Understanding the look, Belisarius shrugged.

"The subsidy is not a problem. The army is rich. Well over half of that booty is in my personal possession. Much of it is my personal share. The rest is in my trust as a fund for the disabled, along with widows and orphans. Between the two, there's plenty to go around."

"And your soldiers?"

"I can't promise you that all of them will act responsibly, Baresmanas. I do not share the commonly-held opinion that soldiers have the morals of street cats, mind you. But I'm hardly about to hold them up as models of rectitude, either. Many of my troops won't care in the slightest what bastards they leave behind them—even leaving aside the ones who like to boast about it. But I will spread the word. If my commanders support me—which they will—"

He paused for an instant, savoring the words.

Which they will. Oh, yes, I have my army now.

"—then the soldiers will begin to develop their own customs. Armies tend to be conservative. If taking a Persian wife while on campaign in Mesopotamia—a wife of convenience, perhaps, but a wife nonetheless—becomes ingrained in their habits, they'll frown on their less reputable comrades. Bad thing, being frowned on by your mates."

He gave Baresmanas his own skeptical eye.

"You understand, of course, that many of those soldiers will already have a wife back home. And that any Persian wife will not be recognized under Roman law?"
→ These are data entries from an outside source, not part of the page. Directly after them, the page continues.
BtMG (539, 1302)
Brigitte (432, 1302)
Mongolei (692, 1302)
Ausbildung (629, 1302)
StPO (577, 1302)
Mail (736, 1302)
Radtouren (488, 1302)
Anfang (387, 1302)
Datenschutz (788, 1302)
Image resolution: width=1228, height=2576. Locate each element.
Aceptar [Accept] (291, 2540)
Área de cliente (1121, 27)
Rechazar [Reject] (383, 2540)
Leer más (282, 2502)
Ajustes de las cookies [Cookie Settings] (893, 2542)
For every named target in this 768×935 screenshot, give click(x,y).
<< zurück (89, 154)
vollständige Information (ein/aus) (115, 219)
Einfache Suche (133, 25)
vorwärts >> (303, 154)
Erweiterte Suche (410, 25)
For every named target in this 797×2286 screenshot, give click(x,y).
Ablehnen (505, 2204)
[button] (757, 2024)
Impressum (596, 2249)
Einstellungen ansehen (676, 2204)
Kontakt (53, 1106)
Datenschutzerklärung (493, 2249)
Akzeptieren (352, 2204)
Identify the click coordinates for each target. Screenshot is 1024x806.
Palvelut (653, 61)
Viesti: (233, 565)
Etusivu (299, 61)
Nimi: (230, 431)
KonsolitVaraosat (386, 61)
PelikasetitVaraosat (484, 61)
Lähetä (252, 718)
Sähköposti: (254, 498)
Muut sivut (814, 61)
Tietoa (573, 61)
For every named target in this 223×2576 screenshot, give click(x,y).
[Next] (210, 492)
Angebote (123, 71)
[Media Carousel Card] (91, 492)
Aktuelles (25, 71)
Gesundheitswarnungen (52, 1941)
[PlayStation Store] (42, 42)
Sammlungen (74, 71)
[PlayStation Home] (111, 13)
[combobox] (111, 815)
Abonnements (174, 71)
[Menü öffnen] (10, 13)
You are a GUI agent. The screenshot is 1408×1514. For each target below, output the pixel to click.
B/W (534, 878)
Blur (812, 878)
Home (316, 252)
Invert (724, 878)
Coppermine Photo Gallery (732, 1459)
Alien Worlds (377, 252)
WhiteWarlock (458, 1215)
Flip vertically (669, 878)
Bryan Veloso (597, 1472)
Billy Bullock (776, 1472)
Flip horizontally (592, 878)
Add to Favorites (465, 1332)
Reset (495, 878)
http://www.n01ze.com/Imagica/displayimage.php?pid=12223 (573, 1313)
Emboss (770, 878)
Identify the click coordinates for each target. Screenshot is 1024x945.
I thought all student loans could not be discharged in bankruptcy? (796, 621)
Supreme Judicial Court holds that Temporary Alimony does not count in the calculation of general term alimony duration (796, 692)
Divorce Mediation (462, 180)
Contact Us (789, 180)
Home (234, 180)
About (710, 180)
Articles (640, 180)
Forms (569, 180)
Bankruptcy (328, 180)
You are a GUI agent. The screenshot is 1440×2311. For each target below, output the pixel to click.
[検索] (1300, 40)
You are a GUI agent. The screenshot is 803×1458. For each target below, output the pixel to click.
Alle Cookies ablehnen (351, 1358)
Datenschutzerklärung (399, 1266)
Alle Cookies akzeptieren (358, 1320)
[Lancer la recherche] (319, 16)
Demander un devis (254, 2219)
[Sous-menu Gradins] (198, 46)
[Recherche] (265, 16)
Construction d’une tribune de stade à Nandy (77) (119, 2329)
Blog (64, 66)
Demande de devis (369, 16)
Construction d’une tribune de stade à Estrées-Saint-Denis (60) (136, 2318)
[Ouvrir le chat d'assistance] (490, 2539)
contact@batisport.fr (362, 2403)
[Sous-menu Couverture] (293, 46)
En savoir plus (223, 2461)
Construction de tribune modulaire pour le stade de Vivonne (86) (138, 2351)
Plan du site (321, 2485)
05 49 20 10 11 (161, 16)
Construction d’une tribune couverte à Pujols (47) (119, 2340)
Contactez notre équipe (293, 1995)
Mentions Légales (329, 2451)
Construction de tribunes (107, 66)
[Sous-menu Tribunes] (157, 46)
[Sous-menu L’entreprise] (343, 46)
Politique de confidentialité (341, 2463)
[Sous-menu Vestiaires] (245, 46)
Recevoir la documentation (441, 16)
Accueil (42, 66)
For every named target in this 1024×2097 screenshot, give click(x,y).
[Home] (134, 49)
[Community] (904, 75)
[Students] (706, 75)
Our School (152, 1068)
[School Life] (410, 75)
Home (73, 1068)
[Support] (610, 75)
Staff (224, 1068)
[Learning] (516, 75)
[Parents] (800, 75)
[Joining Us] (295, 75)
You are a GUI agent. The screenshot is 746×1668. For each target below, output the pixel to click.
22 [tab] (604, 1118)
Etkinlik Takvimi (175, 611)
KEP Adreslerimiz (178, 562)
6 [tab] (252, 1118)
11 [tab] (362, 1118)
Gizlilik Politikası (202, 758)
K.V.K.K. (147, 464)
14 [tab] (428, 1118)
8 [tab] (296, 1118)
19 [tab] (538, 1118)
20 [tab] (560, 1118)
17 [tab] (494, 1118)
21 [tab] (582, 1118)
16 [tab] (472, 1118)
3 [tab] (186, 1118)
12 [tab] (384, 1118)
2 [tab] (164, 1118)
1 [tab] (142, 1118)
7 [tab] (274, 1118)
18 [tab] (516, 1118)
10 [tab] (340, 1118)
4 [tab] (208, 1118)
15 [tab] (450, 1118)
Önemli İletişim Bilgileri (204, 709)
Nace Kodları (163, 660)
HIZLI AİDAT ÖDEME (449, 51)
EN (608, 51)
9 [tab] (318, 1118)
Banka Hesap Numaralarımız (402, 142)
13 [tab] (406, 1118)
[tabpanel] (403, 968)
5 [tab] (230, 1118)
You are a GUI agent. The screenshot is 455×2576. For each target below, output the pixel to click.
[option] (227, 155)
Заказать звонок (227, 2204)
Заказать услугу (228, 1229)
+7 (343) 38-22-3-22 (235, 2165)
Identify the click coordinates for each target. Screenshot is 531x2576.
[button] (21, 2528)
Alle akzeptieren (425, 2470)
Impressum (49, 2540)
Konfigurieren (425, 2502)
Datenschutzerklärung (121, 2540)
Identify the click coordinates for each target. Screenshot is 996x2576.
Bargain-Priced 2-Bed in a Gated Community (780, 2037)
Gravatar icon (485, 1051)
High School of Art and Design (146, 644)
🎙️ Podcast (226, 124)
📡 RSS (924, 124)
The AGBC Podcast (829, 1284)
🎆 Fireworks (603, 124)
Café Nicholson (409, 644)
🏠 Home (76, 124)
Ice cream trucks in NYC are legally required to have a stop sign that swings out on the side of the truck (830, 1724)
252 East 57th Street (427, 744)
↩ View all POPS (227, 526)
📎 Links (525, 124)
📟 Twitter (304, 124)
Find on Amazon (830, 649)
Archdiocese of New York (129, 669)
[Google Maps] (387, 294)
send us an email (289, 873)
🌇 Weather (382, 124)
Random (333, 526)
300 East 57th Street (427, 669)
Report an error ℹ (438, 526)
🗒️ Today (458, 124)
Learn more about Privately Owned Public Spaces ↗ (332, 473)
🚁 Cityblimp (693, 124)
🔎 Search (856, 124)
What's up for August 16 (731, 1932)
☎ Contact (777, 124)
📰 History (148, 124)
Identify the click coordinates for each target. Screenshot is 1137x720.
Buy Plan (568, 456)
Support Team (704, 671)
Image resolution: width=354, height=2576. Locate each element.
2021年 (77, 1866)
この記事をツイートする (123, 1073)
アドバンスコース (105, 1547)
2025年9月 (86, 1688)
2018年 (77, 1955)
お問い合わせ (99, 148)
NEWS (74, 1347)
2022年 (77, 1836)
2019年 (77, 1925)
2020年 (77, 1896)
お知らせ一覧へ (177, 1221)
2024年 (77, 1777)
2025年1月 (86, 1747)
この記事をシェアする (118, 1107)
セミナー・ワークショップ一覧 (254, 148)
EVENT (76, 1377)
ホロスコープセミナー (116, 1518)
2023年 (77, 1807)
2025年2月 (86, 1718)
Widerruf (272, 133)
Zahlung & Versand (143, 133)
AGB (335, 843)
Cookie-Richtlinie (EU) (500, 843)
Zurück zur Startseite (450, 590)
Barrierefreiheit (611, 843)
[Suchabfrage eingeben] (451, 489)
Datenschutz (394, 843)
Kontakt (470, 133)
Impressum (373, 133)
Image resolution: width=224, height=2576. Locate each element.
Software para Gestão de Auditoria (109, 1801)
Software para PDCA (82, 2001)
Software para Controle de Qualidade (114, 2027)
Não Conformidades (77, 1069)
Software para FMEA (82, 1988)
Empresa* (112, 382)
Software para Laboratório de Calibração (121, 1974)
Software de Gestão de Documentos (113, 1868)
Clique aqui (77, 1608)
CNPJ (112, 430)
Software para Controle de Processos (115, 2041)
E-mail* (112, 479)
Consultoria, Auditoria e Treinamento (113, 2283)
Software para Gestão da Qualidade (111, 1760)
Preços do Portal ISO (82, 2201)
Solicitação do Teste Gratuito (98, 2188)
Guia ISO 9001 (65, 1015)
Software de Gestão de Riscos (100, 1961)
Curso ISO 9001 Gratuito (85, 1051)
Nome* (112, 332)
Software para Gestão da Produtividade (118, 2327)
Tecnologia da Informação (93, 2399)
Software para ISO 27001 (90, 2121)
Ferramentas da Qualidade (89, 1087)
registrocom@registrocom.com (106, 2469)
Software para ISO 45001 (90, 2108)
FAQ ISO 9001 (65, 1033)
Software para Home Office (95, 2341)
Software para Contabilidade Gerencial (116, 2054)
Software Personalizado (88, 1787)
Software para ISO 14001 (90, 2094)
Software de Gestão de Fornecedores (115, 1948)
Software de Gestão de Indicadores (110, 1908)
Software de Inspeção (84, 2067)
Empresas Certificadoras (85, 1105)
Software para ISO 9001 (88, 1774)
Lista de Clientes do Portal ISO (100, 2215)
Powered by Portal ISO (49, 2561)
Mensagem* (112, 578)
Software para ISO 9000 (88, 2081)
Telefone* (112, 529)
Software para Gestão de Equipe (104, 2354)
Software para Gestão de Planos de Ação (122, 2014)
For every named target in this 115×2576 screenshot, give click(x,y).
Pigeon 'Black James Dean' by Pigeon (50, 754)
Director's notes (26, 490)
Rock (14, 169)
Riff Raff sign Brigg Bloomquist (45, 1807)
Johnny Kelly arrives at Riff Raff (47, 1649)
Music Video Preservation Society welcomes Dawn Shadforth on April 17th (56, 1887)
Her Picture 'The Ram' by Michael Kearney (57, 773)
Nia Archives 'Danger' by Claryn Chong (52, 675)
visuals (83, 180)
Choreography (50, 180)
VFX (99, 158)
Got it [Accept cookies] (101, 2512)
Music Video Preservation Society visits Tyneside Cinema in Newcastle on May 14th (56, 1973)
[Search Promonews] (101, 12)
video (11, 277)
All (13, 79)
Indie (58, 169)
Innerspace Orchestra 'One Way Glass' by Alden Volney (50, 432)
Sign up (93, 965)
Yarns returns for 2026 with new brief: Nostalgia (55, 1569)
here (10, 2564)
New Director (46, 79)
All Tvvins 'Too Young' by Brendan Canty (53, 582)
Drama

Baresmanas laughed. "Please, Belisarius!" He waved his hand in a grand gesture of dismissal. "What do we pure-blood Aryans care about the superstitious rituals of foreign barbarians, practiced in their far-off and distant lands?"

A thought came from Aide.

"Thou hast committed fornication!"

"But that was in another country, and besides, the wench is not patixsayih."

It's from a future poet. A bit hesitantly: It's appropriate, though, isn't it?

Belisarius was astonished. He had never seen Aide exhibit such a subtle grasp of the intricacies of human relationships.

The "jewel" exuded quiet pride. Belisarius began to send a congratulatory thought, when his attention was drawn away by Baresmanas' next words:

"What are you reading?"

Belisarius glanced down at the book in his lap. For a moment he was confused, caught between his interrupted dialogue with Aide and Baresmanas' idle query. But his attention, almost immediately, focussed on the question. To Baresmanas, the matter had been simply one of polite curiosity. To Belisarius, it was not.

"As a matter of fact, I was meaning to speak to you about it." He held up the volume. "It's by a Roman historian named Ammianus Marcellinus. This volume contains books XX through XXV of his Rerum Gestarum."

"I am not familiar with the man. One of the ancients? A contemporary of Livy or Polybius?"